* Given passage *
================================

It sufficeth that the day will end

**CAUTION: Post contains some images and ideas that some may find disturbing.**

Anticipating twilight may be internal as well as external, and the two may not always be in synch. Crepescule may fall across our inner landscape before it falls outside. The best course may be to remain vigilant, and be aware of both.

Author photo.

Speaking of the end of the day, the title line for this blog post belongs to Brutus, who, in Shakespeare’s Julius Caesar, is in some ways a bit of a stoic. Or at least he tries to be so. In the full exchange, Brutus and Cassius are saying their final farewells in case the upcoming battle against the forces of Marc Antony and Octavius Caesar at Philippi has an unfavourable outcome for them:

CASSIUS Then, if we lose this battle,
You are contented to be led in triumph
Thorough the streets of Rome?

BRUTUS No, Cassius, no. Think not, thou noble Roman,
That ever Brutus will go bound to Rome.
He bears too great a mind. But this same day
Must end that work the ides of March begun.
And whether we shall meet again, I know not.

================================

* Dataset excerpt *

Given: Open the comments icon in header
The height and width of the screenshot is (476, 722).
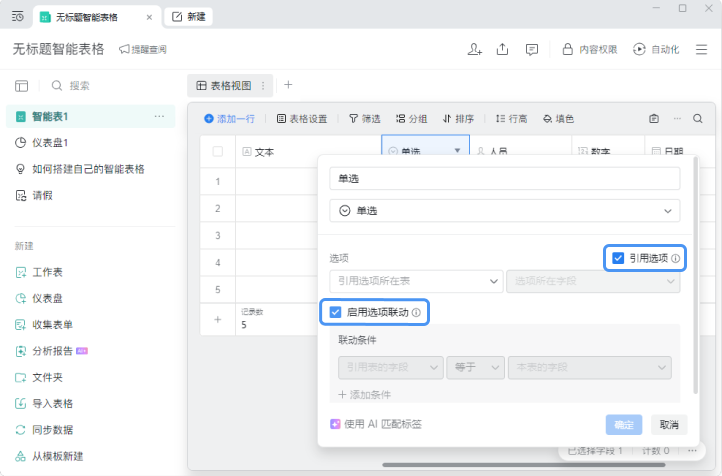Looking at the screenshot, I should click(x=532, y=50).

================================

* Challenges *
- a) Do these statements agree with the blog post? For each, answer yes or no and quote the words that decide it.
(i) The title line of the post belongs to Cassius.
(ii) Brutus and Cassius face an upcoming battle at Philippi.
(iii) Brutus accepts being led in triumph through Rome if they lose.
- b) Transcribe everything in the blog post from "Speaking of the" down to "streets of Rome?".

* Answers by task *
- a)
(i) No: "the title line for this blog post belongs to Brutus"
(ii) Yes: "the upcoming battle against the forces of Marc Antony and Octavius Caesar at Philippi"
(iii) No: "No, Cassius, no. Think not, thou noble Roman,"

- b)
Speaking of the end of the day, the title line for this blog post belongs to Brutus, who, in Shakespeare’s Julius Caesar, is in some ways a bit of a stoic. Or at least he tries to be so. In the full exchange, Brutus and Cassius are saying their final farewells in case the upcoming battle against the forces of Marc Antony and Octavius Caesar at Philippi has an unfavourable outcome for them:

CASSIUS Then, if we lose this battle,
You are contented to be led in triumph
Thorough the streets of Rome?